Top of Input material

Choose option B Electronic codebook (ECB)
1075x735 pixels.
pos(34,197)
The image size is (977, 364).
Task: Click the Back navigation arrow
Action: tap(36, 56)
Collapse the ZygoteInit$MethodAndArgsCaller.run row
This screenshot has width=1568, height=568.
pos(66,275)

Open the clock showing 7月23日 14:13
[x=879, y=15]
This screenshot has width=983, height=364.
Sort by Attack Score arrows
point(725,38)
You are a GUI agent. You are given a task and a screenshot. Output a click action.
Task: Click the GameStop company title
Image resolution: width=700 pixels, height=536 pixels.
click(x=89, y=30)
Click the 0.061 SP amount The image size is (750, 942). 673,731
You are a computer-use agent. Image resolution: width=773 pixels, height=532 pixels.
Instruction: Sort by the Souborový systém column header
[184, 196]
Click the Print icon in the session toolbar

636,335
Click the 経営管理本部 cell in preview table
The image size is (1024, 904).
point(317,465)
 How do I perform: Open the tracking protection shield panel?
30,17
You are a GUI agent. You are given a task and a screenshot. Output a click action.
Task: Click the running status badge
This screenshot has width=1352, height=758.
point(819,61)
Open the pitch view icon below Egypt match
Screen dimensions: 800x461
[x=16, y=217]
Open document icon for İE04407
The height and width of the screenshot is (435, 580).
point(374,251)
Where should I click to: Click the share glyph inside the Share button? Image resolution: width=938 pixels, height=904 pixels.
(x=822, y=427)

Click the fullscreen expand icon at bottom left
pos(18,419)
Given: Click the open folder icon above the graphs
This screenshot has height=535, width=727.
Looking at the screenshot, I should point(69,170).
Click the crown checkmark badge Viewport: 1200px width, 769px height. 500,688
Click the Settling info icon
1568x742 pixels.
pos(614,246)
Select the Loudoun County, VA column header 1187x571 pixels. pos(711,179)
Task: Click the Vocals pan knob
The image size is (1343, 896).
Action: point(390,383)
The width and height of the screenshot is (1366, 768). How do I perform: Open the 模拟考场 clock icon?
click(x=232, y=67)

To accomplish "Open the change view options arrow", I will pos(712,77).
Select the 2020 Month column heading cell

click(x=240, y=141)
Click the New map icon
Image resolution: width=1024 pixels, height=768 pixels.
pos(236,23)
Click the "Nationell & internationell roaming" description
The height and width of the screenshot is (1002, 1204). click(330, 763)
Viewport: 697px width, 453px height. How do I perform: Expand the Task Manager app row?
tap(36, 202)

Bottom of Input material

Every record listed above needs to be written out again exactly.

**Exercise solution**
Choose option B Electronic codebook (ECB)
1075x735 pixels.
pos(34,197)
The image size is (977, 364).
Task: Click the Back navigation arrow
Action: tap(36, 56)
Collapse the ZygoteInit$MethodAndArgsCaller.run row
This screenshot has width=1568, height=568.
pos(66,275)

Open the clock showing 7月23日 14:13
[x=879, y=15]
This screenshot has width=983, height=364.
Sort by Attack Score arrows
point(725,38)
You are a GUI agent. You are given a task and a screenshot. Output a click action.
Task: Click the GameStop company title
Image resolution: width=700 pixels, height=536 pixels.
click(x=89, y=30)
Click the 0.061 SP amount The image size is (750, 942). 673,731
You are a computer-use agent. Image resolution: width=773 pixels, height=532 pixels.
Instruction: Sort by the Souborový systém column header
[184, 196]
Click the Print icon in the session toolbar

636,335
Click the 経営管理本部 cell in preview table
The image size is (1024, 904).
point(317,465)
 How do I perform: Open the tracking protection shield panel?
30,17
You are a GUI agent. You are given a task and a screenshot. Output a click action.
Task: Click the running status badge
This screenshot has width=1352, height=758.
point(819,61)
Open the pitch view icon below Egypt match
Screen dimensions: 800x461
[x=16, y=217]
Open document icon for İE04407
The height and width of the screenshot is (435, 580).
point(374,251)
Where should I click to: Click the share glyph inside the Share button? Image resolution: width=938 pixels, height=904 pixels.
(x=822, y=427)

Click the fullscreen expand icon at bottom left
pos(18,419)
Given: Click the open folder icon above the graphs
This screenshot has height=535, width=727.
Looking at the screenshot, I should point(69,170).
Click the crown checkmark badge Viewport: 1200px width, 769px height. 500,688
Click the Settling info icon
1568x742 pixels.
pos(614,246)
Select the Loudoun County, VA column header 1187x571 pixels. pos(711,179)
Task: Click the Vocals pan knob
The image size is (1343, 896).
Action: point(390,383)
The width and height of the screenshot is (1366, 768). How do I perform: Open the 模拟考场 clock icon?
click(x=232, y=67)

To accomplish "Open the change view options arrow", I will pos(712,77).
Select the 2020 Month column heading cell

click(x=240, y=141)
Click the New map icon
Image resolution: width=1024 pixels, height=768 pixels.
pos(236,23)
Click the "Nationell & internationell roaming" description
The height and width of the screenshot is (1002, 1204). click(330, 763)
Viewport: 697px width, 453px height. How do I perform: Expand the Task Manager app row?
tap(36, 202)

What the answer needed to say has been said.